Ejercicios:
a. Según el texto sobre la prisión de Lecumberri, ¿para cuántos prisioneros fue destinada originalmente la prisión?
b. Reproduce al pie de la letra el fragmento del texto sobre la prisión de Lecumberri que comienza en "Para fines de" y termina en "cárcel de Lecumberri.".
c. Resume en dos oraciones el texto sobre la prisión de Lecumberri.

Texto del ejercicio:
La prisión muy pronto vio rebasada su capacidad, y de los 804 prisioneros para los que fue destinada, Lecumberri terminó siendo habitada por casi 9,000 internos. Las fuentes de la época mencionan que las celdas a veces eran ocupadas por 10 o más prisioneros que vivían en condiciones infrahumanas, antihigiénicas y de hacinamiento. Paulatinamente, la prisión de Lecumberri se convirtió en un sitio lúgubre donde las torturas, abusos, maltratos y corrupción se volvieron aspectos bastante comunes; en muchas ocasiones, los propios guardias y directivos perpetraron y permitieron estos abusos.
Pese a su tétrica y, a veces, horripilante historia, no podemos negar que la expenitenciaría de la Ciudad de México es un sitio emblemático para nuestra historia. El 22 de febrero de 1913 fueron asesinados el presidente Francisco I. Madero y el vicepresidente José María Pino Suárez a las afueras de la prisión, hecho que consumó el golpe de Estado al gobierno legal de Madero; asimismo, otro hecho célebre fue la fuga del narcotraficante Dwight Worker en 1975, quien escapó auxiliado por su esposa. De la misma manera, no podemos olvidar que dentro de sus instalaciones se grabó la película Nosotros los pobres, protagonizada por el mítico actor Pedro Infante.
Algunos prisioneros famosos que circularon por los muros de la prisión fueron: el muralista David Alfaro Siqueiros; los escritores José Revueltas, José Agustín y Álvaro Mutis; los líderes estudiantiles del movimiento de 1968, Luis González de Alba y Gilberto Guevara Niebla; el general Humberto Mariles Cortés, doble medallista de oro en las Olimpiadas de Londres 1948; los asesinos seriales Gregorio “Goyo” Cárdenas Hernández, Higinio “El Pelón” Sobera y José Ortiz Muñoz “El Sapo”; el cantante Juan Gabriel; así como Félix Díaz, sobrino de Porfirio Díaz y uno de los principales artífices del golpe de Estado contra el presidente Madero.
Para fines de 1976, la prisión de San Lázaro presentaba ya muchos signos de deterioro y decadencia, por lo que las administraciones de Luis Echeverría y José López Portillo buscaron reubicar a la gran cantidad de presos que había dentro de sus muros. De esta forma, en mayo de 1977 se clausuró el edificio y el gobierno mexicano decidió darle otro uso. Después de muchas remodelaciones, la penitenciaría que había causado pánico en miles de personas se convirtió en el Archivo General de la Nación, la casa de la memoria histórica de México, que abrió sus puertas en 1982 para dar paso a una nueva etapa del lúgubre edificio. Hoy en día, el Archivo General de la Nación continúa brindando servicio en el edificio de la antigua cárcel de Lecumberri.
Aunque con una historia lúgubre en la cual se perpetraron miles de abusos durante décadas, el famoso Palacio Negro de Lecumberri es un edificio histórico, emblemático, testigo de nuestra historia reciente. Su triste historia nos deja muchas lecciones que aún hoy podemos aplicar. Su pasado nos hace notar que, por mucho empeño que haya por modernizar el sistema penitenciario y la reinserción social, estas no serán posibles cuando la corrupción sea una constante en todos los niveles de gobierno. Hoy más que nunca, el Estado debe analizar este tipo de historias para mejorar no solo el sistema penal, sino también la calidad de vida de muchos mexicanos.
Por Juan Manuel Pedraza Velásquez, historiador por la UNAM.

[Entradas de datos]
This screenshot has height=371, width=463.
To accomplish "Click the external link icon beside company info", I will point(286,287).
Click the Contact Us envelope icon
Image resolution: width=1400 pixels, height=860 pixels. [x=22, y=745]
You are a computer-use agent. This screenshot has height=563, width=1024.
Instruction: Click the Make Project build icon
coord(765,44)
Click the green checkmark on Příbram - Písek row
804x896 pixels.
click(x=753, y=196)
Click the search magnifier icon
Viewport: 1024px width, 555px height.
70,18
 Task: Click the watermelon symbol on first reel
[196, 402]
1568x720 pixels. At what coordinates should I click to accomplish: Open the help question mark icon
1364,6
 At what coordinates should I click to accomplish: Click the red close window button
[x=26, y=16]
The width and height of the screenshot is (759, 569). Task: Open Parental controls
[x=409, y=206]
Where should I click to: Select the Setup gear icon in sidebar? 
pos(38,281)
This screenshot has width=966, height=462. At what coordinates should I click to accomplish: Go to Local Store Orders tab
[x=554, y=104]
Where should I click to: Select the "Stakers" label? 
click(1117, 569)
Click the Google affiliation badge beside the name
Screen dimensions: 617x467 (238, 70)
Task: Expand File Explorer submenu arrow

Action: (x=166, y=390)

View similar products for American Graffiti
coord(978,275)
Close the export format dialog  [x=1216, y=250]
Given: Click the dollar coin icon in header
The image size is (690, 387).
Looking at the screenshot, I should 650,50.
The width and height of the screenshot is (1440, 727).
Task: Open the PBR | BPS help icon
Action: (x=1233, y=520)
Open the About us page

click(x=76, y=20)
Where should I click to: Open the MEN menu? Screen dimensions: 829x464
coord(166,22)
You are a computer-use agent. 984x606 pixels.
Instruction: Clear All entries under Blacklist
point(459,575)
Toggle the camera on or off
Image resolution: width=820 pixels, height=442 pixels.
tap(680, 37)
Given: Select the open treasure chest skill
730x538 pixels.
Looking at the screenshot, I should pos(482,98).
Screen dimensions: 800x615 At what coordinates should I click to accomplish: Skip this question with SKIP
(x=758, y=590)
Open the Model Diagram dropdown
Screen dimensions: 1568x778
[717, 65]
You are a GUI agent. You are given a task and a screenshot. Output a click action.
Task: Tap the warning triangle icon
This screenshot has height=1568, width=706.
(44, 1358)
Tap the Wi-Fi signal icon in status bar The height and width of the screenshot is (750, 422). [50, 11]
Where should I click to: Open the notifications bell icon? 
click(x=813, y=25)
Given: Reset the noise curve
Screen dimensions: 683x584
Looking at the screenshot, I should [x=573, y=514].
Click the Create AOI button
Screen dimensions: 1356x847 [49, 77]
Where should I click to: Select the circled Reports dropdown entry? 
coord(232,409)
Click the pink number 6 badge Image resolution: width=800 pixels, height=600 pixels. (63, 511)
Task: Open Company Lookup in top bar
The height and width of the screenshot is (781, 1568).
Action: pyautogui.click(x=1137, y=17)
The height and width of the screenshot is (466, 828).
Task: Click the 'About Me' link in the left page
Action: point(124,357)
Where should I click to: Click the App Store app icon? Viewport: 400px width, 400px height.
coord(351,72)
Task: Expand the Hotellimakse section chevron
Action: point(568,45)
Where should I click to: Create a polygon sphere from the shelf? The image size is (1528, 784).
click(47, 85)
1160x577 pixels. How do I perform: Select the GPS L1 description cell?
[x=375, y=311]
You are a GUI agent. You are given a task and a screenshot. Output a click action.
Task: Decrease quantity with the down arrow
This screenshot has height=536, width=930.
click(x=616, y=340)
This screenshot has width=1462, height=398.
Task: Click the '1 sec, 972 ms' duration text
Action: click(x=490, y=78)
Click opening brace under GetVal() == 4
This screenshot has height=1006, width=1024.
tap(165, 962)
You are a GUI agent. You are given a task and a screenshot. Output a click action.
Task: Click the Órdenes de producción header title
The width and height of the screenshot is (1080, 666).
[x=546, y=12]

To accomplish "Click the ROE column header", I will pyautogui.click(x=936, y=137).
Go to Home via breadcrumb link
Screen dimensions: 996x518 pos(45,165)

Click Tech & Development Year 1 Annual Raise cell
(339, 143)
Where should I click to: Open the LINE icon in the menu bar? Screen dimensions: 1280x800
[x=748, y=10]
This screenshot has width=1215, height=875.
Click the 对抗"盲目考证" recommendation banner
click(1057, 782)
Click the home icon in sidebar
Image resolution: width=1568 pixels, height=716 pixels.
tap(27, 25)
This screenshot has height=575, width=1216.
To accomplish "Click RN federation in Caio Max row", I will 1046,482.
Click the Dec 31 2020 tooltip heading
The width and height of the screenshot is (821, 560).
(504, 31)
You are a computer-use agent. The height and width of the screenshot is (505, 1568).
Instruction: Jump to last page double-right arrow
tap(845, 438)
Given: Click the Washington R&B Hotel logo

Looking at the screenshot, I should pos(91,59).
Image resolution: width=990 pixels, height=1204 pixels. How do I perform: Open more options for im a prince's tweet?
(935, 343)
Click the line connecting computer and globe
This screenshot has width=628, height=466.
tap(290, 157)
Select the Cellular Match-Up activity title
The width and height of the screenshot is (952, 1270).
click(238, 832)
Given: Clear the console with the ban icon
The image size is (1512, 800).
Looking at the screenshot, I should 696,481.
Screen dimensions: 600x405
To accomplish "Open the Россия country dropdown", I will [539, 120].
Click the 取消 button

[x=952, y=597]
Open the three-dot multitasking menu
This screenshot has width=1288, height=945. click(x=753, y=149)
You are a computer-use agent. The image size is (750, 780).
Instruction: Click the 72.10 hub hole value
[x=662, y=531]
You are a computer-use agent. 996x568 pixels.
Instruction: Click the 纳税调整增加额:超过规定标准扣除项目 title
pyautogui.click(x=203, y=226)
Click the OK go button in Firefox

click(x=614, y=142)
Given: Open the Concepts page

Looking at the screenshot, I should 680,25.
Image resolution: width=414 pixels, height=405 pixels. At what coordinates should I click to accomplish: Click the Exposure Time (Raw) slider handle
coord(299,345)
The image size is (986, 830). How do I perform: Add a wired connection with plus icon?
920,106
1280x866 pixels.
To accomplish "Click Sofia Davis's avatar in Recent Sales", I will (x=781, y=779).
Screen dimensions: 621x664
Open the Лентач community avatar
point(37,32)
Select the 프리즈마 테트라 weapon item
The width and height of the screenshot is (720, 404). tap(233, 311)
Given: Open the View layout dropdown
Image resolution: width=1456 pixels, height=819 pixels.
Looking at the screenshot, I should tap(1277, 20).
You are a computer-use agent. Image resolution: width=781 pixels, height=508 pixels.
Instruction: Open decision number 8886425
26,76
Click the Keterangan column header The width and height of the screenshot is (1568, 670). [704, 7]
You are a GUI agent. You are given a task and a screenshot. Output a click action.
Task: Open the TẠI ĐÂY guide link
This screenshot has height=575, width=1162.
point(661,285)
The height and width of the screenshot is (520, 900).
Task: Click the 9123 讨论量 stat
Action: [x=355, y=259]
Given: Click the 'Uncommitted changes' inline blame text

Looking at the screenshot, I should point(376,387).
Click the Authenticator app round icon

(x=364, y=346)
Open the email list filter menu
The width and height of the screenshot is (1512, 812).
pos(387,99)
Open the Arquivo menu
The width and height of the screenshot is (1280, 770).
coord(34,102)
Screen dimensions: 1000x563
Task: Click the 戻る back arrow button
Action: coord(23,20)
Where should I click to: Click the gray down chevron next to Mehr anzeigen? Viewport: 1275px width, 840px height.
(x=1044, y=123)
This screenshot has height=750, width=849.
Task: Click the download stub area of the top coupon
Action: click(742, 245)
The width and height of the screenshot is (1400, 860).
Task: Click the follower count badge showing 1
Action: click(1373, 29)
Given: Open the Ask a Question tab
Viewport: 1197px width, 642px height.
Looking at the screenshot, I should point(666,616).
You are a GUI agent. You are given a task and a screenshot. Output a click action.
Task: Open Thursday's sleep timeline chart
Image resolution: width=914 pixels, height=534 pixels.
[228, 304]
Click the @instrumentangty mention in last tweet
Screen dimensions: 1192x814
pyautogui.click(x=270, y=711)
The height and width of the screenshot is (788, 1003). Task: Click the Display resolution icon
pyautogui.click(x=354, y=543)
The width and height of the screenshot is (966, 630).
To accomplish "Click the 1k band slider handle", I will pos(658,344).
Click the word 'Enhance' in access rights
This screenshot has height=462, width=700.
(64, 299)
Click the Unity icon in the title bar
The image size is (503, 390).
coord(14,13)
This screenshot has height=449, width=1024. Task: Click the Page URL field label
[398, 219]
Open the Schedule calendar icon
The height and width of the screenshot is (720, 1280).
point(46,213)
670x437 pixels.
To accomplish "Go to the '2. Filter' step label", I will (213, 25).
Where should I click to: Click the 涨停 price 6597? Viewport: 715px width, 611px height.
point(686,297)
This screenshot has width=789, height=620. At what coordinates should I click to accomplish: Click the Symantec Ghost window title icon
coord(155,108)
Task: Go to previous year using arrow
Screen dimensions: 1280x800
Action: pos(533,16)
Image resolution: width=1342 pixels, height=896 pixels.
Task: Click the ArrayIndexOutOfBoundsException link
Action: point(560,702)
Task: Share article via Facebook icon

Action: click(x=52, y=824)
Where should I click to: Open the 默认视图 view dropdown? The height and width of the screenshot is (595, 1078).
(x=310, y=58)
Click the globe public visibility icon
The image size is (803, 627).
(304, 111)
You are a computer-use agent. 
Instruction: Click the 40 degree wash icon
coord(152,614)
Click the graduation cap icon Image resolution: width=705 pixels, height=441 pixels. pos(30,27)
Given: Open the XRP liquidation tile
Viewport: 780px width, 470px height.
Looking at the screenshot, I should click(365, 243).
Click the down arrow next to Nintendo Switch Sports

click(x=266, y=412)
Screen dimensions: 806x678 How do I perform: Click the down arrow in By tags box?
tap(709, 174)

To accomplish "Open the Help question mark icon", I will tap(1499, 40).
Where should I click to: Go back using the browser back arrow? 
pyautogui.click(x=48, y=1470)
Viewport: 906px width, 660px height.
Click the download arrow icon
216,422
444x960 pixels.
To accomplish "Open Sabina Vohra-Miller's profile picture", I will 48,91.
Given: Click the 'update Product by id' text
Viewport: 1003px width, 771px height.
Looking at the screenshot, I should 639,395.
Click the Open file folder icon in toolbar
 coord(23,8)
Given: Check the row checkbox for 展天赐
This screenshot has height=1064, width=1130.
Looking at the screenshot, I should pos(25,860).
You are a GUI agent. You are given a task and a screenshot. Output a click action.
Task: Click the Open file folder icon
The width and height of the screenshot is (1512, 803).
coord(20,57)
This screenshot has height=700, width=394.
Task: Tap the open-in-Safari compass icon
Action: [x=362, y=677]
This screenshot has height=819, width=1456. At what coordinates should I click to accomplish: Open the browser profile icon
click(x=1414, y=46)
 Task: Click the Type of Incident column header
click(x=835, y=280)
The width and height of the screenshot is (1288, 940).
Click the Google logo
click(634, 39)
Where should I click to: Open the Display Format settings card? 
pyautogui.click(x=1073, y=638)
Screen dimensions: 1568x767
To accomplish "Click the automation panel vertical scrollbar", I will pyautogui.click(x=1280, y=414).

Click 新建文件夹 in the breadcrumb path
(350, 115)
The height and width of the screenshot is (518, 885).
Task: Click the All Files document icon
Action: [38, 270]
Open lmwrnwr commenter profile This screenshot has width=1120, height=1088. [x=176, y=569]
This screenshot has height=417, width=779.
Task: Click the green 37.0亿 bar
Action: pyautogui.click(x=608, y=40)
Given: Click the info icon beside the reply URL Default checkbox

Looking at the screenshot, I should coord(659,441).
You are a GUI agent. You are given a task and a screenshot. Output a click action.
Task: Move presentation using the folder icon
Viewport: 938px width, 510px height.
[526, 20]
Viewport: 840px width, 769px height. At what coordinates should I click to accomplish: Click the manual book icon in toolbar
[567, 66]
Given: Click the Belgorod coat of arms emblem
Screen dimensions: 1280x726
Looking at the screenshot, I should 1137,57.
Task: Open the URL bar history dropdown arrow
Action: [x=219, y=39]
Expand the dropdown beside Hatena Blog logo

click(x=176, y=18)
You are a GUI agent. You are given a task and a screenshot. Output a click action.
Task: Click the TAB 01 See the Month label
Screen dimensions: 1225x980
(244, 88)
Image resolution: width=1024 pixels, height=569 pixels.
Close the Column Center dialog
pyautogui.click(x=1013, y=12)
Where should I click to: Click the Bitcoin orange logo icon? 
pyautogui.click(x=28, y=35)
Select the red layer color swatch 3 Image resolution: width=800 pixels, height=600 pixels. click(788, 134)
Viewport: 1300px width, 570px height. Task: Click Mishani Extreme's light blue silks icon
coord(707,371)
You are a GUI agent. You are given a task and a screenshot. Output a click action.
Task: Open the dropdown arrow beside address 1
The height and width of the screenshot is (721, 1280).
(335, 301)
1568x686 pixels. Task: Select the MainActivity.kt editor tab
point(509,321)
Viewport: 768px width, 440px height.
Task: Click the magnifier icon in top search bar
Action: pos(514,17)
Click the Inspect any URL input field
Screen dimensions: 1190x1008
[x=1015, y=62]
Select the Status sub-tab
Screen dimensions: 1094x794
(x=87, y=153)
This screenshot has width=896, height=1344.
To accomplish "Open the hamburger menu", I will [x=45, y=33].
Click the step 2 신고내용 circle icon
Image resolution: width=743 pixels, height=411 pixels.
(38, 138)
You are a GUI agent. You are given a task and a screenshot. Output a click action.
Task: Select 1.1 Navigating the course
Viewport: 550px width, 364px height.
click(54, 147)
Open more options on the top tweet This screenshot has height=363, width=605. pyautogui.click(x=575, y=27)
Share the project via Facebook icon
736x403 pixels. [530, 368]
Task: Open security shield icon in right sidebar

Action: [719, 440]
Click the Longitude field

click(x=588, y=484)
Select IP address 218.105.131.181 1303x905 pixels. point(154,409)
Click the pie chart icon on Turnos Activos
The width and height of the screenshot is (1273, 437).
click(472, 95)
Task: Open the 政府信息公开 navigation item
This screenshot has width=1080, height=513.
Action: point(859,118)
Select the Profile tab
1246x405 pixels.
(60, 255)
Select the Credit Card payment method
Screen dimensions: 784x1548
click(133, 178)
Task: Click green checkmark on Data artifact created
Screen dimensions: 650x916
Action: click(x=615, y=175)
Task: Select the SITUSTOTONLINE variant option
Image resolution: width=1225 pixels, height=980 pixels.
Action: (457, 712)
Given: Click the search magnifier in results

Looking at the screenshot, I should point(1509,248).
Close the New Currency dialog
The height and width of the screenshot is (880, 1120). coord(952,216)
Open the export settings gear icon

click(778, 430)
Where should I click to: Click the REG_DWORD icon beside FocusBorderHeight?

Respuestas escritas:
a. Para 804 prisioneros.

b.
Para fines de 1976, la prisión de San Lázaro presentaba ya muchos signos de deterioro y decadencia, por lo que las administraciones de Luis Echeverría y José López Portillo buscaron reubicar a la gran cantidad de presos que había dentro de sus muros. De esta forma, en mayo de 1977 se clausuró el edificio y el gobierno mexicano decidió darle otro uso. Después de muchas remodelaciones, la penitenciaría que había causado pánico en miles de personas se convirtió en el Archivo General de la Nación, la casa de la memoria histórica de México, que abrió sus puertas en 1982 para dar paso a una nueva etapa del lúgubre edificio. Hoy en día, el Archivo General de la Nación continúa brindando servicio en el edificio de la antigua cárcel de Lecumberri.

c. La prisión de Lecumberri rebasó pronto su capacidad y se convirtió en un sitio lúgubre de hacinamiento, torturas, abusos y corrupción, aunque también fue escenario de hechos célebres, como el asesinato de Madero y Pino Suárez, y tuvo prisioneros famosos. Tras su deterioro, el edificio se clausuró en mayo de 1977 y se convirtió en el Archivo General de la Nación, que abrió en 1982, y su historia muestra que la modernización penitenciaria no será posible mientras la corrupción sea una constante en el gobierno.